> [The data]
◇ ◇ ◇
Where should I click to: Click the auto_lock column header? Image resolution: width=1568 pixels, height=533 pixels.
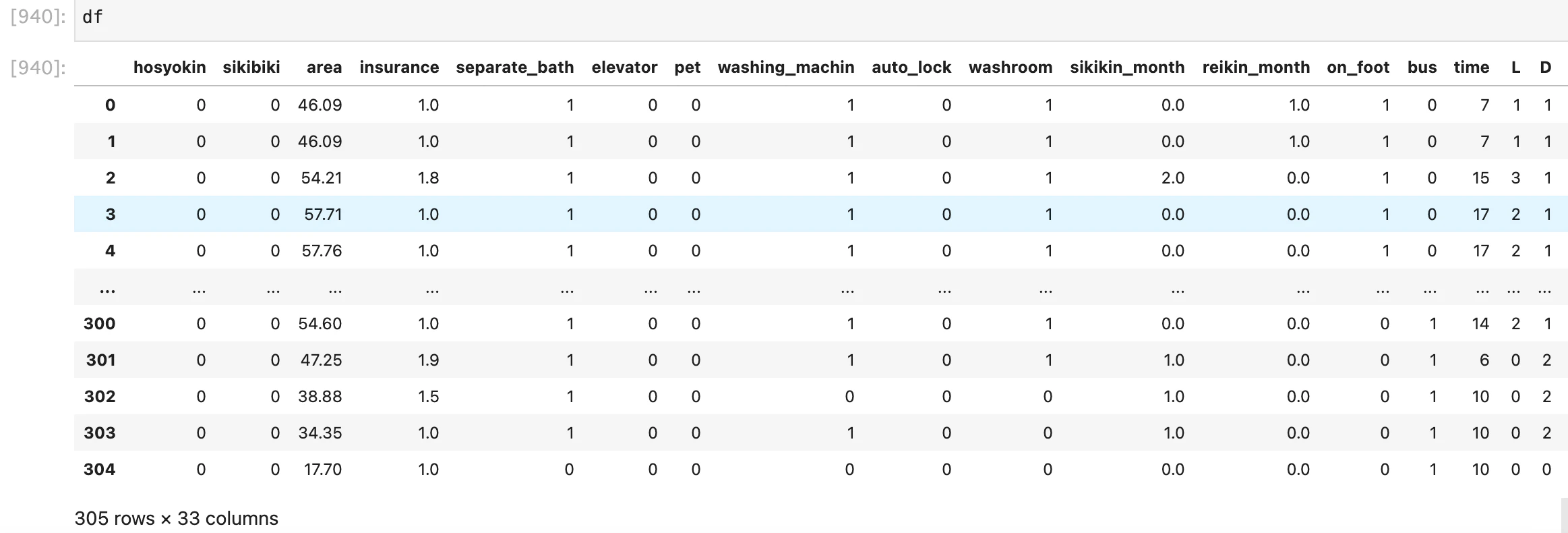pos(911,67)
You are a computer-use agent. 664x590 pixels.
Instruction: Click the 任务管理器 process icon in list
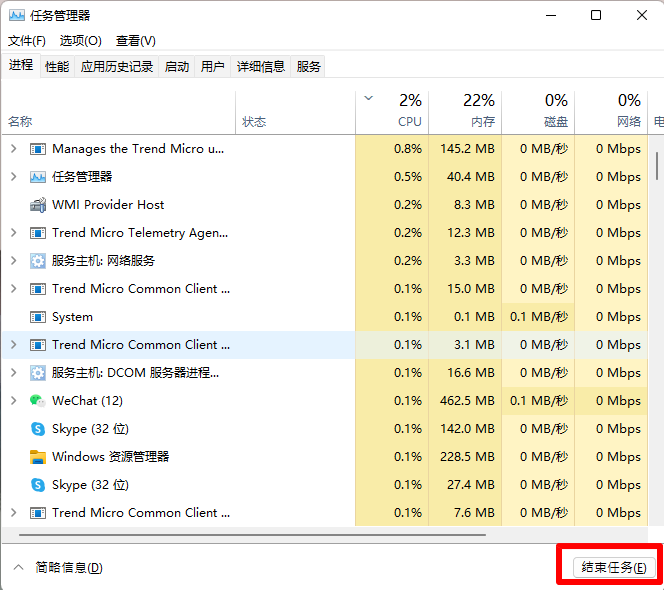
◇ ◇ ◇
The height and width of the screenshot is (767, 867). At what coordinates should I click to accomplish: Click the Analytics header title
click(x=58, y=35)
◇ ◇ ◇
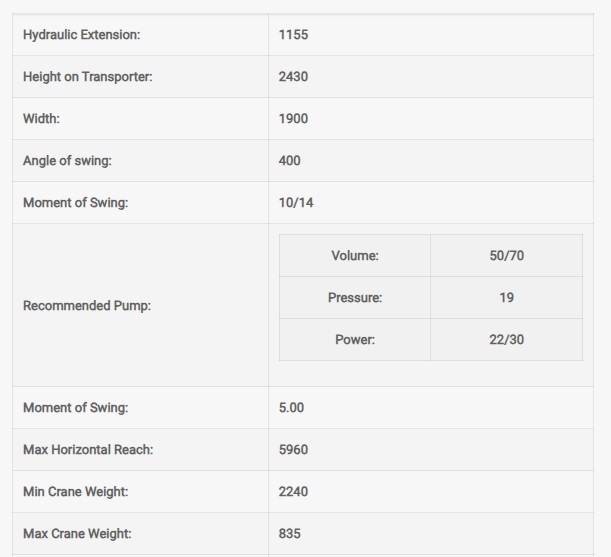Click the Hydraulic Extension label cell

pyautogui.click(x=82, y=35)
◇ ◇ ◇
> [Required work]
For this task, return exactly the stretch of the listing above from the line with "Where should I" through the line with "Instruction: Click the", inclusive and without pictures.

> [Worked solution]
Where should I click to: Click the auto_lock column header? Image resolution: width=1568 pixels, height=533 pixels.
pos(911,67)
You are a computer-use agent. 664x590 pixels.
Instruction: Click the 任务管理器 process icon in list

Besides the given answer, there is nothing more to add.